You see, an Easter without a Lent, a resurrection without a crucifixion would be empty, empty of meaning, devoid of grace. In short, the cause of our Easter joy rests in Jesus’ triumph over death, not his escape from it. He was not an ancient Robin Hood who slipped through their wicked hands and lived to preach another day. No, he was crushed. He was crucified. But we're made joyful today. A joy that can't be robbed from us because the very arms stretched out on the cross are now raised to baptize, to confirm, forgive, embrace, to heal, to lift up, and above all to feed us with his body and blood. A body and blood shattered and shed on Golgotha but made whole on Easter Sunday. Brothers and sisters, again, today's celebration, the real Easter, is not about happy go lucky baskets of colored eggs or bunnies or being spoiled at grandma's house, pleasant and good as many of those things may be. But no, in the end, they're not the real Easter. And for the adults  listening, for those, as Jesus would say, who have the ears to hear and the eyes to  see, well, you'll never really get Easter until you first realize again that Jesus  did not make a journey around betrayal, suffering, and death, but rather a journey  that overcame betrayal, suffering, and death, going right through them all the way to  a radically new way of life that we call resurrection.

 

We are certainly joyful today but let us not forget how we came to this.

 

For a pastoral homily on Easter Sunday, I found Fr. Joseph Mary of the Capuchin Friars to be superb.

 


Fr. Joseph Mary:

Why is the Christian hope founded on the resurrection?  Because Jesus Christ has not simply been reanimated. He's destroyed death itself.  He swallowed up the grave in the victory of Jesus Christ. Suffering sin, loss, grief, and death and no longer have the final word.  There's something waiting for us beyond the gray rain curtain of this world.  There's an unapproachable light waiting for us that no pain or loss or terror of death can ever diminish.  But do we live? Do we live out of the power of the resurrection? Do we truly live with the freedom of the children of God?  Or are we like those little birds living like slaves, never realizing that we're free?  If as St. Augustine said the faith of Christians is the resurrection of Christ. Then we should have a joy and a peace nothing in this world can rob from us because every suffering, every sadness, every loss, every injustice and fear, every struggle with weakness and sin, every conflict, it's all temporary.

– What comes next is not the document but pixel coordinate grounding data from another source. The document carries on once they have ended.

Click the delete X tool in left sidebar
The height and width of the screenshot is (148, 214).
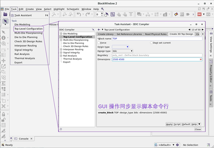coord(3,106)
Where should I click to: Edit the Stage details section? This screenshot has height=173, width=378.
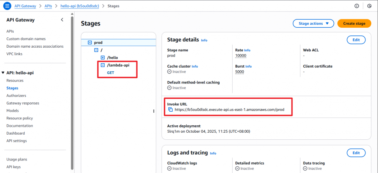click(x=356, y=40)
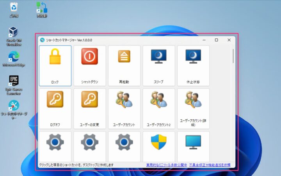This screenshot has width=281, height=176.
Task: Select the Epic Games Launcher desktop icon
Action: [x=14, y=83]
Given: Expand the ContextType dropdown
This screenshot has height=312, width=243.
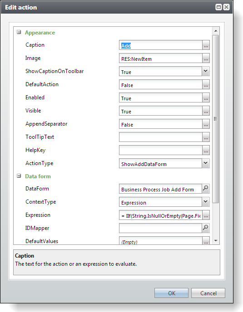Looking at the screenshot, I should coord(205,202).
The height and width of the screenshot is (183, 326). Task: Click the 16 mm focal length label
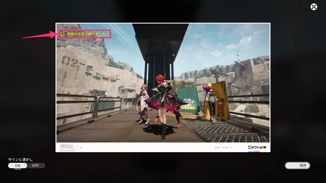226,147
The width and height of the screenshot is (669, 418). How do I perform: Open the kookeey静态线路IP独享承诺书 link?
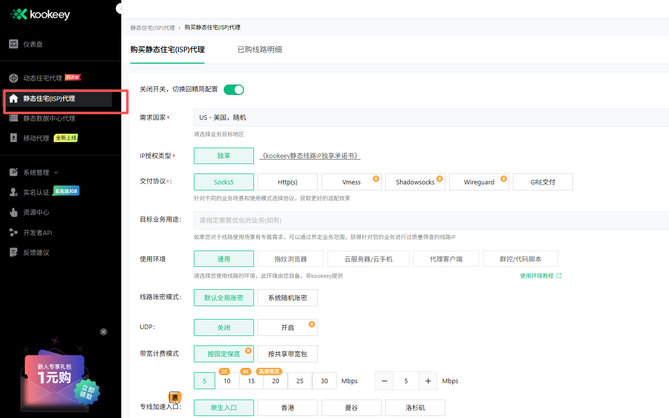pos(310,156)
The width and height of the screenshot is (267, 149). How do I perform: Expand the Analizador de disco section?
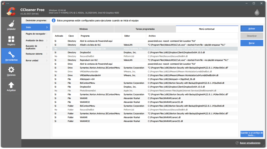coord(36,40)
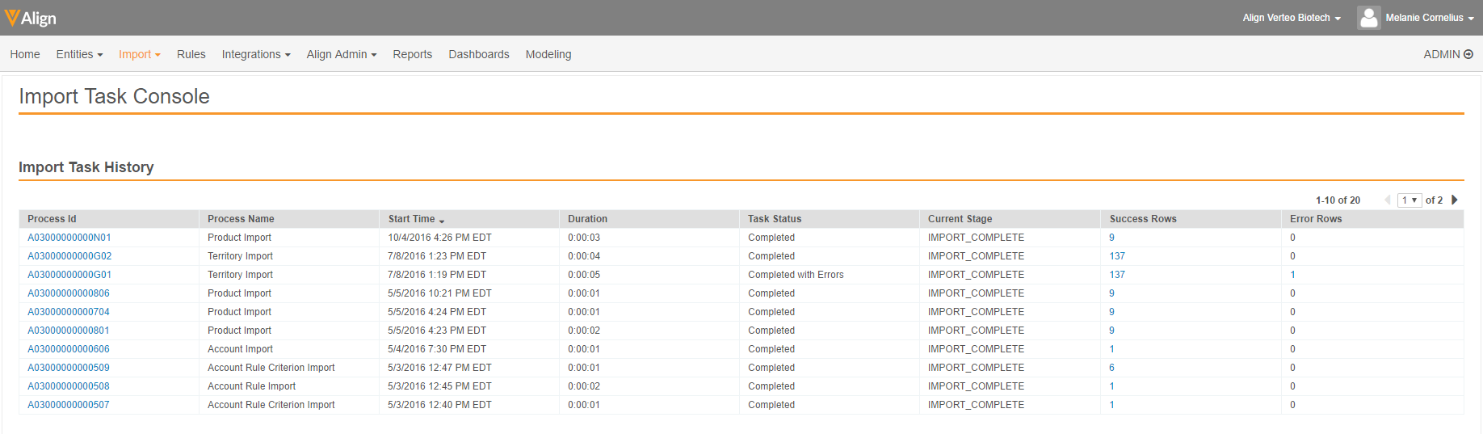Click the previous page arrow

(1388, 200)
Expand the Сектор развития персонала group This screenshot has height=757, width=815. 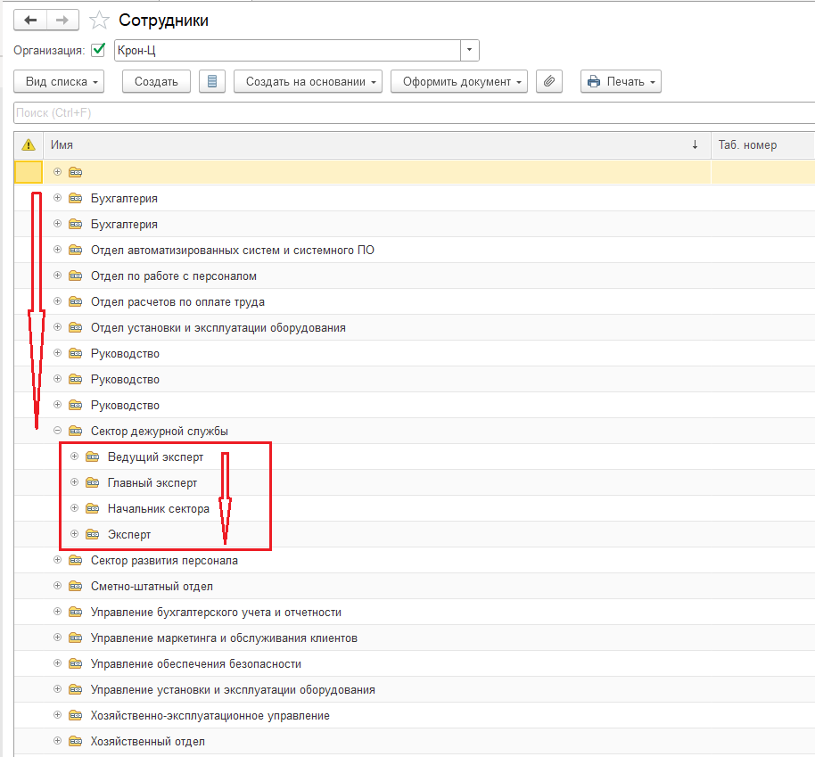coord(58,560)

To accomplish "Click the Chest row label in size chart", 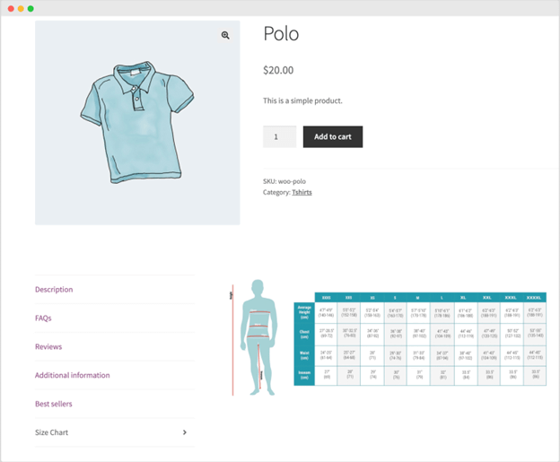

The night will end, and we'll see that the darkness was only a passing thing like a fog blown away by the light of morning.  Even death has no power over the Christian.  And so as you die and your life slips away, as you draw near that brilliant light, who will come to meet you? The grandparents you mourned? Those brothers, sisters, and friends whose loss brought you such grief. Those children you never had the joy to bear, they'll come to meet you on the threshold of heaven. And there will be tears, tears of unrestrained joy. For the old order has passed away,

 

“For the old order has passed away.”  Make sure you listen to all eight minutes and fifty seconds of that brilliant homily.  It is well worth it.

 

 

 

Sunday Meditation: “Then the other disciple also went in, the one who had arrived at the tomb first, and he saw and believed."

 

 

This is a great Easter hymn, “Jesus Christ is Risen Today, Alleluia.,” performed by King’s College Choir, Cambridge.

 

 

Jesus Christ is risen today, Alleluia!

Our triumphant holy day, Alleluia!

Who did once, upon the cross, Alleluia!

Suffer to redeem our loss, Alleluia!

 

Hymns of praise then let us sing, Alleluia!

Unto Christ, our heavenly King, Alleluia!

Who endured the cross and grave, Alleluia!

Sinners to redeem and save, Alleluia!

 

But the pain which He endured, Alleluia!

Our salvation hath procured, Alleluia!

Now above the sky He's king, Alleluia!

Where the angels ever sing, Alleluia!

 

Sing we to our God above, Alleluia!

Praise eternal as His love, Alleluia!

Praise Him, all you heavenly host, Alleluia!